To: Ben.S.Bernanke@***.gov
Subject: SSU Summer Lesson #2: Mundell on Gold
Bcc: Bob Mundell, Bill Mundell, Poly, Eichengreen, Dick Gilder, David Howe
From: Jude Wanniski jwanniski@polyconomics.com
10:02 am, 6/20/2005Ben...
You're exactly right. Mundell's take on the Crash and the Great Depression was more or less along your lines when I met him in May 1974, believing there was a "shortage of gold specie" after WWI ended and that there should have been a dollar/gold devaluation so the world gold stock would go further. But he was the fellow who taught me what I know now about monetary theory -- although I tacked on insights by reading Marx and Von Mises and others. It was Mundell's teachings that led me on a search for what REALLY caused the Crash of 1929. My aim at that time was to rescue Say's Law of Markets. I remember calling Bob from my desk at the WSJ a few days after I made the discovery in March 77 and he was so excited he urged that I drop work on "The Way the World Works" and do a separate book on 1929. (Which I couldn't do). In subsequent years, though, he downplayed my discovery to what I thought was the degree necessary to make it compatible with the ideas he held earlier.
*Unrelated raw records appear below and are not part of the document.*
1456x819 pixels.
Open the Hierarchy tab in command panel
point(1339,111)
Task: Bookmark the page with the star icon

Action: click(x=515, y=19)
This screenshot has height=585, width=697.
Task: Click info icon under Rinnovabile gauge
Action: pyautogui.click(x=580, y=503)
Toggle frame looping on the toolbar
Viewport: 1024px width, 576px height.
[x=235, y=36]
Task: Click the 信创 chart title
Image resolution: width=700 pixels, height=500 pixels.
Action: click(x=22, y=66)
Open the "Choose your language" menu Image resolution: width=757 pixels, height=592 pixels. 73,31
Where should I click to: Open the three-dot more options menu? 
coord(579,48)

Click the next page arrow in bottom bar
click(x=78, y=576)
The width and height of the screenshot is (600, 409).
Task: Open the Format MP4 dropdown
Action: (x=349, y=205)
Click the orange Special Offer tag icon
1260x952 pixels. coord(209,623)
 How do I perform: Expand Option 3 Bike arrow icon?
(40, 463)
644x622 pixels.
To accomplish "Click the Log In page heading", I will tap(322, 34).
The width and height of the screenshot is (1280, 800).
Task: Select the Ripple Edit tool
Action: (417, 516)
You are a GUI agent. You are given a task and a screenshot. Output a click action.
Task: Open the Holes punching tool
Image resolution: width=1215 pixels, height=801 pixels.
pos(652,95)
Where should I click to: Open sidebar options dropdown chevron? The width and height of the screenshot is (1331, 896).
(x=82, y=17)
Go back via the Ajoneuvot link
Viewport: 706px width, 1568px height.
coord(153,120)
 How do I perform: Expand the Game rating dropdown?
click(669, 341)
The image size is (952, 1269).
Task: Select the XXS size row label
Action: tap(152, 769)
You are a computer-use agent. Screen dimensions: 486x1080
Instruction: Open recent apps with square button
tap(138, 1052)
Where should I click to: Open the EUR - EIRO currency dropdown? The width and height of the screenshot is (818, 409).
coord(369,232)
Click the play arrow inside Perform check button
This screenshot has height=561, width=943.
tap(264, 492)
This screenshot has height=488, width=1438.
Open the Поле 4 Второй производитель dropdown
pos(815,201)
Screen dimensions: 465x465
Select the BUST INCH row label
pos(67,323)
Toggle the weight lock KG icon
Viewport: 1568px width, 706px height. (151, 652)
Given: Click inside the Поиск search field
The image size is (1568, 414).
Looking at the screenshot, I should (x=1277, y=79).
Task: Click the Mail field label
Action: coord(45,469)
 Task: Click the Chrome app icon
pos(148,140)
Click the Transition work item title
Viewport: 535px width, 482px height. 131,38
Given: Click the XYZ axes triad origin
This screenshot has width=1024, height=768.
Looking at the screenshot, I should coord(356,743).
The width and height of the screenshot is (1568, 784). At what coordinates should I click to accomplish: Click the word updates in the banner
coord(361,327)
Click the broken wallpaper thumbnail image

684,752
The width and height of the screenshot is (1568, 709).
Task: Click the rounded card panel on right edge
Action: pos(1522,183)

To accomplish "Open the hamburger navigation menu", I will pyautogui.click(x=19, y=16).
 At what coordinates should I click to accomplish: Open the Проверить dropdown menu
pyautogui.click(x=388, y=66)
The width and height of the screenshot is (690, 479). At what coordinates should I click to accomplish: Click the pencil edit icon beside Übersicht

I had the same experience with Alan Reynolds, who was a protege of Milton Friedman's when I met him in 1977 (working as chief economist for the National Review). Alan subsequently became Poly's chief economist and I turned him into a supply-sider, for which Milton never forgave me or Alan. Nevertheless, while Alan came to thoroughly accept my thesis on the Crash, he still held to the monetarist view that he had learned at Milton's feet, i.e., that the contraction of the money supply in the early 1930s contributed to the intensity of the Great Depression. I always saw that the money supply had to contract when the exchange economy had no need for the liquidity in supply when there would be so many fewer transactions as a result of the contraction (not deflation). Otherwise we would have had a Great Stagflation.
When you say we returned to gold at the wrong parity, what do you mean by that? $20.67 oz?? The dollar never really floated during WWI, which means it remained constant as the unit of account. Prices of goods climbed because the government was running big deficits to finance purchases for war, but there was no "price inflation" in the monetary sense. Non-war goods, real estate, etc., did not climb, and when the war ended and the government cancelled contracts, those producers who had geared up for more war sales were stuck with excess inventories. Prices had to fall back to pre-war levels at the gold parity of $20.67. The only true deflation was in Britain where sterling had floated above its longtime parity with gold and Churchill brought it back in 1925.
In other words, I cannot find any evidence that Mundell's early belief on the scarcity of specie was the cause of the economic distress. When FDR devalued in stages in 1933-34 to $35, there was no relief in aggregate, only an inflation that was coupled with progressive tax rates to produce an early example of bracket creep.... deepening the Depression.
The biggest change in Bob's thinking since 1997 when he gave the lecture has been in his acceptance that raising or lowering the funds rate is not the way to manage monetary policy. He originally taught me that only by the Fed's buying or selling bonds from its portfolio would cause the dollar to become more or less scarce relative to gold. I think he believed moving the funds rate would accomplish that objective in a roundabout way, but it clearly has not. But I hate to be putting words in his mouth. You really should make contact with him. I think he would be extremely pleased to see that you took the trouble of reading his 97 lecture.
Jude
-----Original Message-----
From: Ben.S.Bernanke@* * * * *.gov
Sent: Sunday, June 19, 2005 9:40 AM
To: Supply-Side University
Subject: SSU Summer Lesson #2: Mundell on GoldJude:
I can't help but note that Mundell's view of the Depression is close to the Eichengreen-Bernanke view --- that returning to gold at the wrong parity (and, I would add, with unstable institutional and political underpinnings) led to a falling price level and had a major contractionary effect in the late 1920s and early 1930s. Of course, one can blame a mismanaged gold standard for bad outcomes in the 1930s while still believing (as Mundell clearly does) that a properly structured gold-based system would work well.